今回は『一目置かれる知的教養 日本美術鑑賞』の感想やレビュー、オススメの読者を書いていきたいと思います。

感想・レビュー

「非常に読みやすい本」というのが第一印象でした。

美術の解説書いうとどうしても専門用語やら歴史的背景やら画家の人物関係やらで解説書なのにも関わらず敷居が高くなってしまうのですが、本書はコンパクトにまとめられており専門用語も少ないため非常に読みやすい

『天橋立図』(雪舟、16世紀初頭、京都国立博物館)
雪舟は実際に景色を見ながら描いたわけではなく、なんと俯瞰から捉えて頭の中で再構成しながら作ったそう。その能力にはもちろんですが西洋画のような細密描写にも狂気すら感じます。

時代ごとに要点を3つ端的に提示し、代表作を数点挙げながら解説していくというスタイルをとっているため、各時代のポイントを的確におさえられるようになっています(例えば、「桃山時代を読み解く」では先に①織田信長や豊臣秀吉以降、安定に向かう社会で豪華絢爛な美術が台頭していく②各武将の権威を誇示するための城郭やその襖、屏風などが絵画の中心となる③一方、茶の湯の流行のように、「わびさび」の精神も流行に、といった要点が提示されています)。

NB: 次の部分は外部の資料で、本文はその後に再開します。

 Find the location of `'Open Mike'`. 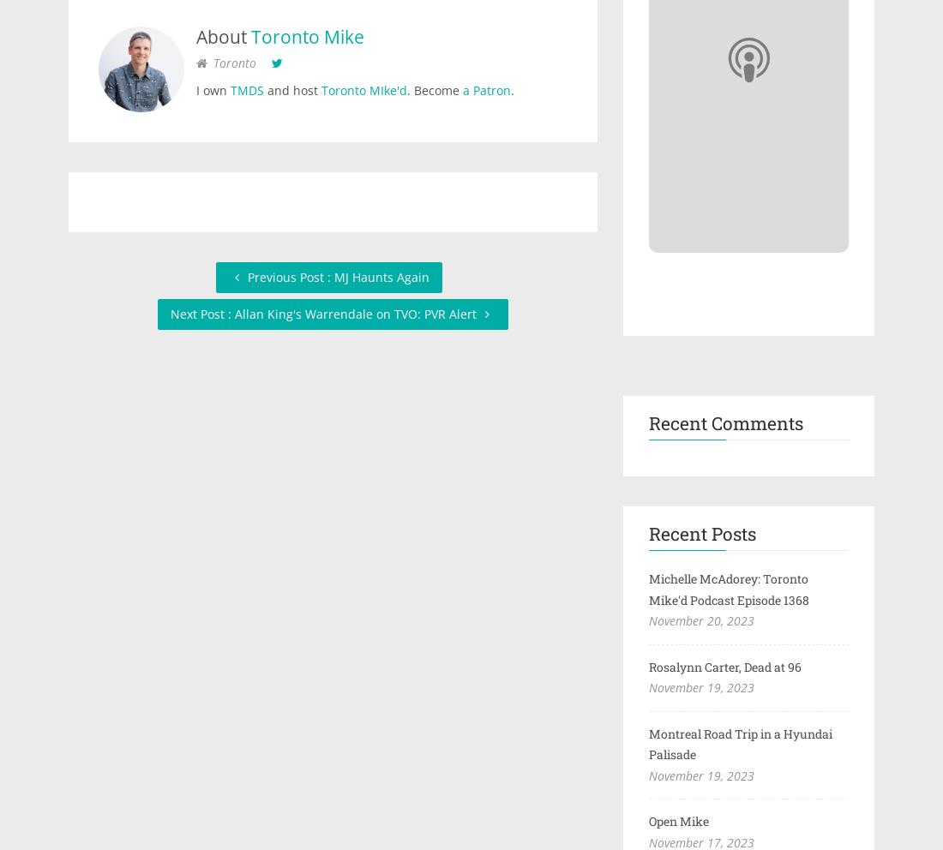

'Open Mike' is located at coordinates (678, 821).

それに加えて、この本の良いところは、「人と差がつく3つの味わい方」や「日本美術の鑑賞いろは」といった項目で具体的な鑑賞のアドバイスをしてくれている点です

『唐獅子図屏風』(狩野永徳、16世紀、宮内庁三の丸尚蔵館)
第三章の「桃山時代を読み解く」で解説されている作品。教科書などでみたことがあるという人もおおいのではないでしょうか。
この絵の実物を見たことがあるのですが獅子の毛が思ったよりも柔らかい印象を与え、もこもこな感じで可愛かったです。でもやっぱり目が滅茶苦茶怖かった。

もちろん鑑賞の仕方は自由なのですが、「さあ自由に見て感じてごらん!」と言われても困ってしまうのも事実。僕も学生時代美術が苦手だったのでよくわかります。自由に楽しむためにはまず基礎であり「型」が大事。そういった意味では情報をただ羅列している本よりは初心者に優しい本と言えるでしょう。

『富岳三十六景 神奈川沖浪裏』(葛飾北斎、19世紀、メトロポリタン美術館)
恐らく日本画の中で一番有名な絵。本書では「モナ・リザ」と並ぶと書かれています。
ブルーの鮮やかさが見事です。波に吸い込まれていく感覚が翻弄される船のおかげで感じられます。

◯◯な人にオススメです

日本美術に興味がある人

日本美術に興味がある人におすすめです。狩野永徳や北斎など名前ぐらいなら知っているけど教養としてもう少し詳しい知識もつけておきたいという人は読んでおくと良いでしょう

美術の知識があまりない人

「日本美術のなかであなたの好きな画家は誰ですか?好きな絵はなんですか?」と問われたときにパッと答えられる人にはこの本は向いていないかもしれません。

解説がシンプルで読みやすい分、情報量は控えめです。自分の興味は明確で特定の絵や画家の詳しい情報が欲しいという方にはもしかしたら物足りないかも。例えば、北斎に興味があり富岳三十六景を一枚一枚解説付けで鑑賞したいという方はこちらの『北斎 富嶽三十六景』(日野原健司 編)がおすすめです↓

「アートの世界に興味はあるけれど何がなんだかさっぱり…」という人には今回紹介している「知的教養」の方が指針となることでしょう

忙しい人

解説の前に要点が短くまとめてあるため忙しい方にもオススメ出来る一冊です。時間がないときには要点の箇所だけ目を通しておいて後で気になるところを詳しく読むということが容易にできます。

終わりに

はっきり言ってある程度知識がある人にはおすすめできませんが、「興味はあるけれども知識はない」「教養として勉強したい」という方には強くオススメ出来る一冊です。気になる方は是非。